You should submit a write-up of your assignment both in pdf form and in hardcopy.  The pdf is due by electronic submission before the due date and time.  The electronic submission timestamp is what counts for determining whether your assignment was submitted on-time.  You may turn the hardcopy printout in up to three days later, but it must be identical to the electronic submission.  You will also submit your code electronically.

To submit your assignment, save your assignment as cs380hw4_lastname.pdf (substituting in your last name), and e-mail it to me with the subject of "CS380 Assignment 4 Lastname".  Make sure you give me a hard-copy of your write-up for the assignment.

1.)  A real-world power law network (60 pts)

Download the file gnutella.net, a snapshot of a Gnutella peer-to-peer file-sharing network in the year 2000.

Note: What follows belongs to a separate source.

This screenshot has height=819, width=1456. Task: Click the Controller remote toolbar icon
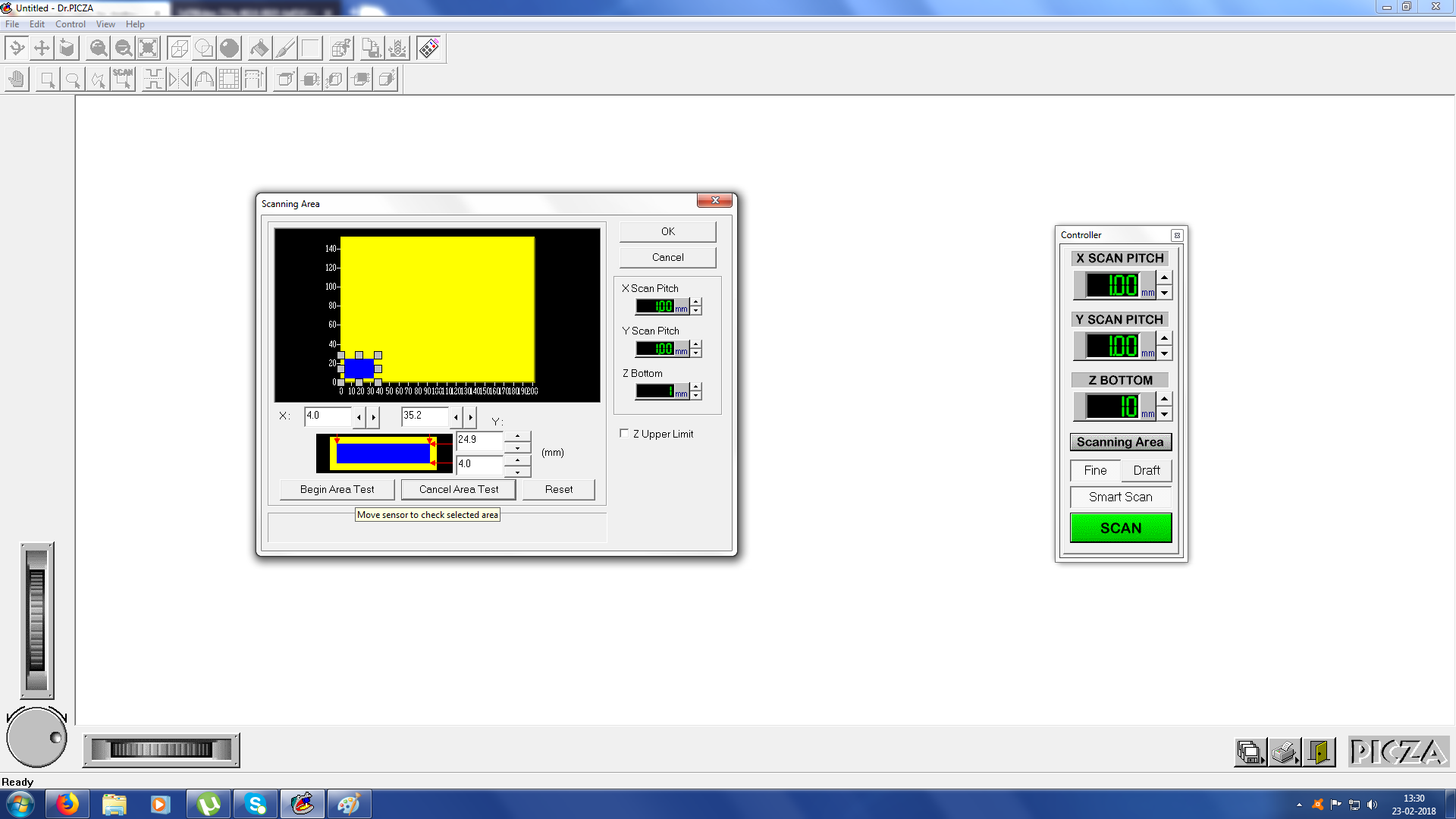428,49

• Compute and plot the degree distribution of the network (using your favorite plotting software, e.g. Matlab, Excel, etc.).  You can use Pajek to calculate the degree of each individual node (Network > Create Partition > Degree > All). Then export the partition as a '.clu' file by clicking on the save icon to the left of the Partitions box on the main screen. Now you can import it into Excel or another program and compute a histogram of it. Try plotting it on both linear axes and log-log axes.
• Compute the average shortest path (Network > Create Vector > Distribution of Distances).
• Construct an Erdos-Renyi random graph with the same number of vertices and same average degree of each vertex (Network>Create Random Network>Small World). Check that the random graph you have obtained has the same number of vertices and a similar numbers of edges as the gnutella network. Calculate and export the degrees of all vertices.
• Turn in a plot that shows the two-degree distributions superimposed. In Matlab, you can plot two data sets together as follows:  plot(x1,y1,'r-',x2,y2,'b:'). This will plot y1 vs. x1 as a red solid line, and y2 vs. x2 as a blue dotted line.
• Comment on the difference in degree distribution between the gnutella network and the equivalent Erdos-Renyi random graph? How does this explain the differences you observed in average shortest path in a previous lab (or you can recalculate the average shortest paths now)?

2.)  Hierarchical clustering (40 pts)

Use Pajek to hierarchically cluster the Gnutella network.

• Visualize the permuted adjacency matrix as a spy plot (see examples on the course slides)
  
• Visualize the dendrogram

Briefly describe what the hierarchical clustering reveals about the network.